Local-food-based complementary feeding for the nutritional status of children ages 6–36 months in rural areas of Indonesia.
10.3345/kjp.2017.60.10.320
- Author:
Tantut SUSANTO
1
;
SYAHRUL
;
Lantin SULISTYORINI
;
RONDHIANTO
;
Alfi YUDISIANTO
Author Information
1. Department of Family and Community Health Nursing, School of Nursing, University of Jember, Jember, Indonesia. tantut_s.psik@unej.ac.id
- Publication Type:Original Article
- Keywords:
Local food-based complementary feeding;
Nursing feeding center;
Posyandu plus;
Nutritional status
- MeSH:
Child*;
Community Health Centers;
Female;
Humans;
Indonesia*;
Infant;
Infant Nutritional Physiological Phenomena*;
Lactation;
Mothers;
Nursing;
Nutritional Status*;
Pilot Projects;
World Health Organization
- From:Korean Journal of Pediatrics
2017;60(10):320-326
- CountryRepublic of Korea
- Language:English
-
Abstract:
PURPOSE: This study aimed to evaluate a pilot project of the Nursing Feeding Center “Posyandu Plus” (NFCPP) through local food-based complementary feeding (LFCF) program designed to improve the nutritional status of children aged 6–36 months at community health centers in Indonesia.
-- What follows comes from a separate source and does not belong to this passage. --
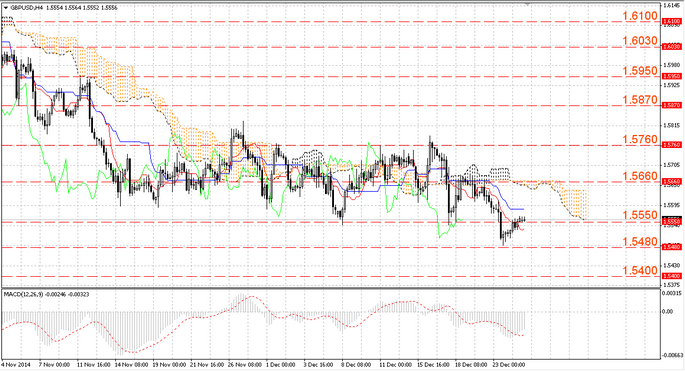The height and width of the screenshot is (371, 685).
Task: Select the 23 Dec 00:00 date marker
Action: point(509,364)
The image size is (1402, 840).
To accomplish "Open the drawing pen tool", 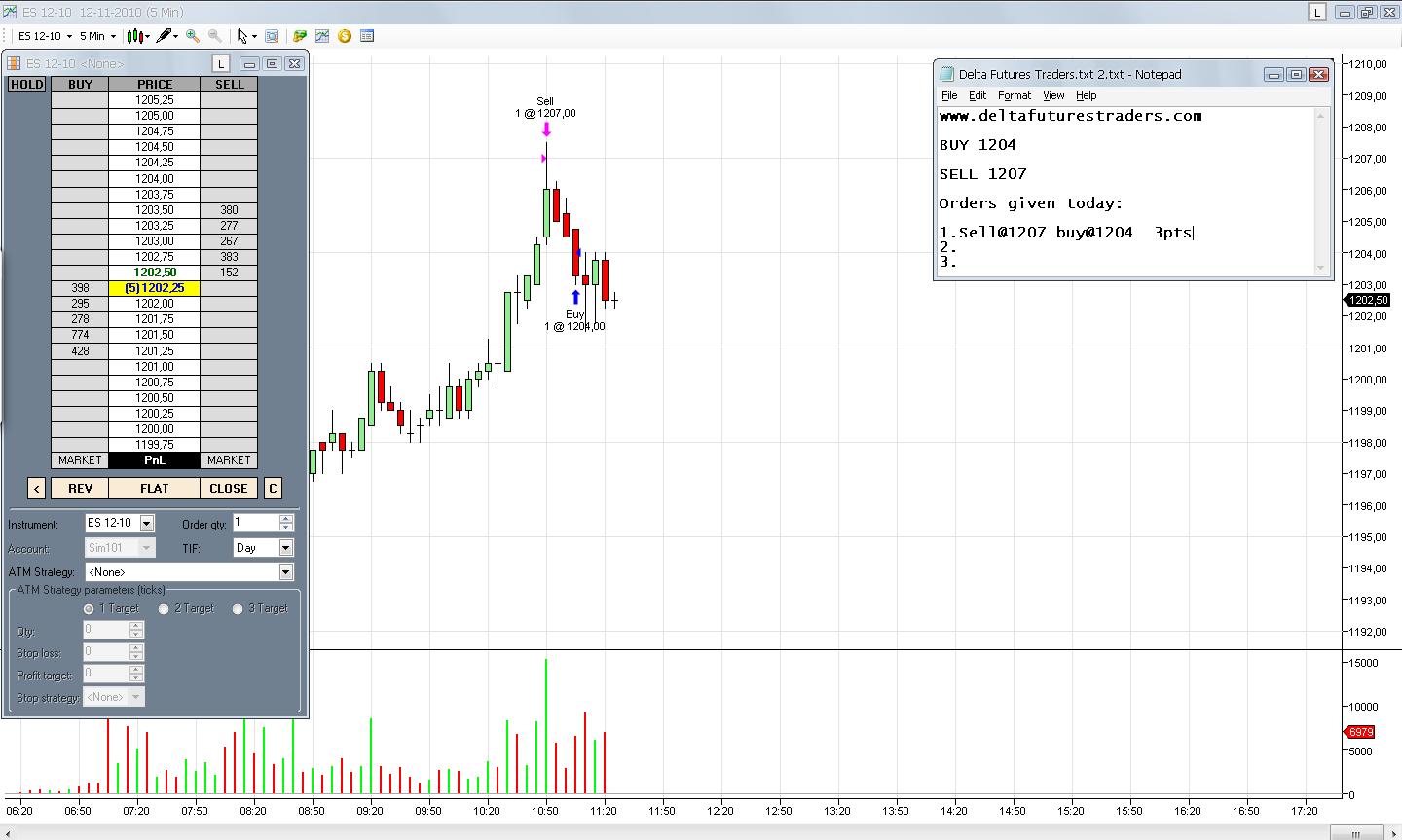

METHODS: A quasi-experimental design was used to obtain data regarding the nutritional status of 109 children who participated in the project from 6 rural areas. The NFCPP was conducted for 9 weeks, comprising 2 weeks of preintervention, 6 weeks of intervention, and one week of postintervention. The LFCF intervention consisted of 12 sets of recipes to be made by mothers and given to their children 4 times daily over 6 weeks. The weight-for-age z score (WAZ), height-for-age z score (HAZ), weight-for-height z score (WHZ), and body mass index-for-age z score (BAZ) were calculated using World Health Organization Anthro Plus version 1.0.3. RESULTS: LFCF intervention significantly increased WHZ, WAZ, and BAZ scores but decreased HAZ scores (P<0.001). Average scores of WHZ (0.96±0.97) and WAZ (0.45±0.72) increased; BAZ increased (1.12±0.93) after 6 weeks of LFCF. WAZ scores postintervention were 50.5% of normal, and WHZ scores were 77.1% of normal. However, the HAZ score decreased by 0.53±0.52, which indicated 57.8% had short stature. CONCLUSION: The NFCPP program with LFCF intervention can improve the nutritional status of children in rural areas. It should be implemented as a sustained program for better provision of complementary feeding during the period of lactation using local food made available at community health centers.